━━━ DATA UNDER STUDY
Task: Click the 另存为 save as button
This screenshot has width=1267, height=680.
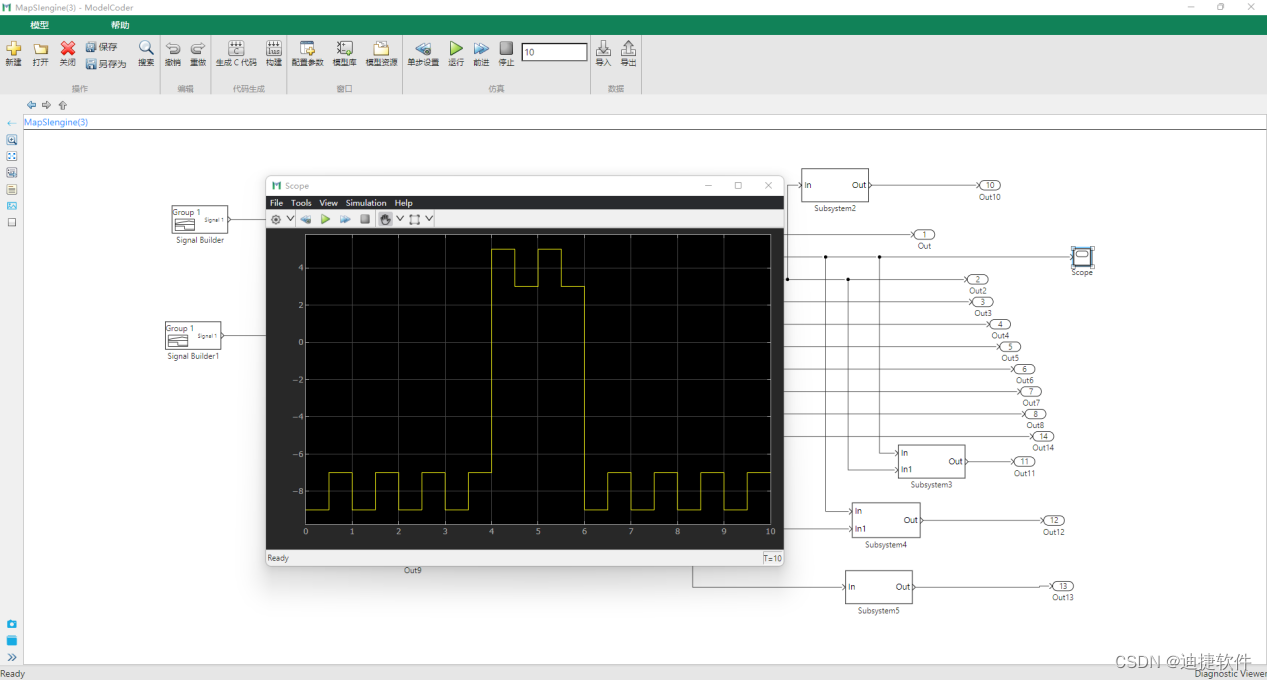Action: (106, 64)
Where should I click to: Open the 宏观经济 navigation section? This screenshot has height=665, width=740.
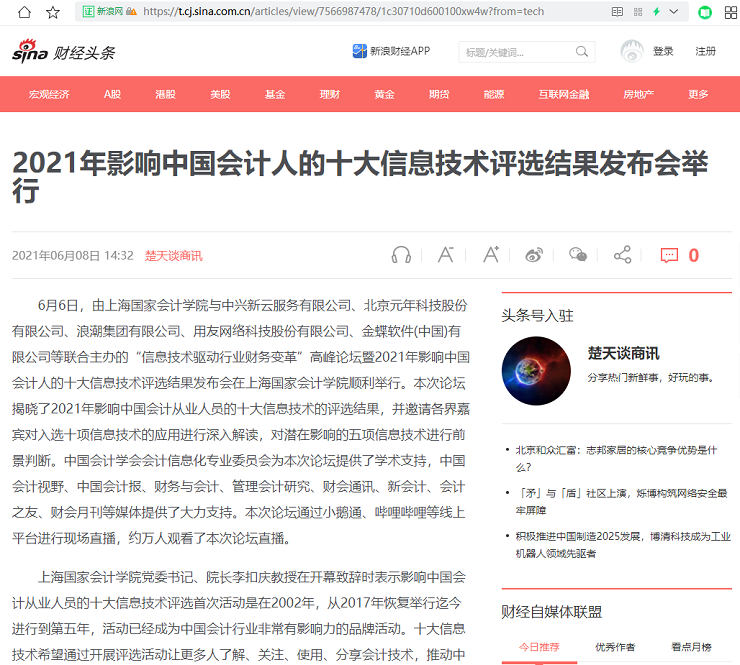pos(49,94)
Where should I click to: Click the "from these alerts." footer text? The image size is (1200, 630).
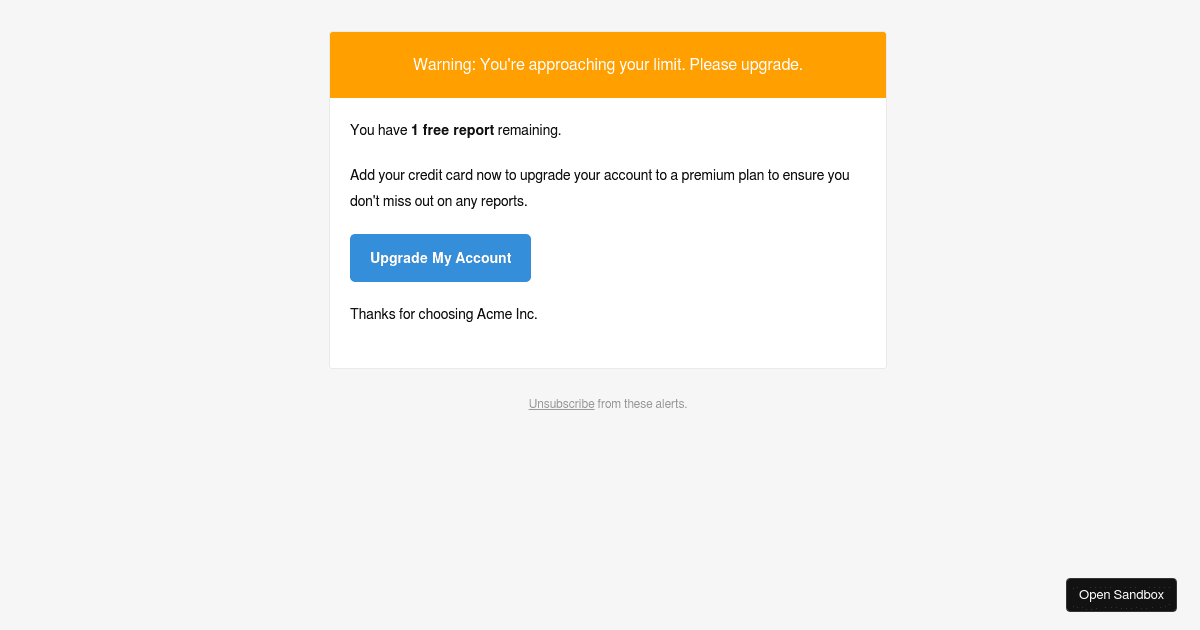(x=642, y=404)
━━━━━━
• WORK INSTRUCTIONS: The answer must consist solely of the lines from the line containing "Where should I click to: Open" to the end of the data, reproduced exactly, with every picture left out.

• TASK RESPONSE:
Where should I click to: Open the 宏观经济 navigation section? This screenshot has height=665, width=740.
pos(49,94)
Where should I click to: Click the "from these alerts." footer text? The image size is (1200, 630).
(x=642, y=404)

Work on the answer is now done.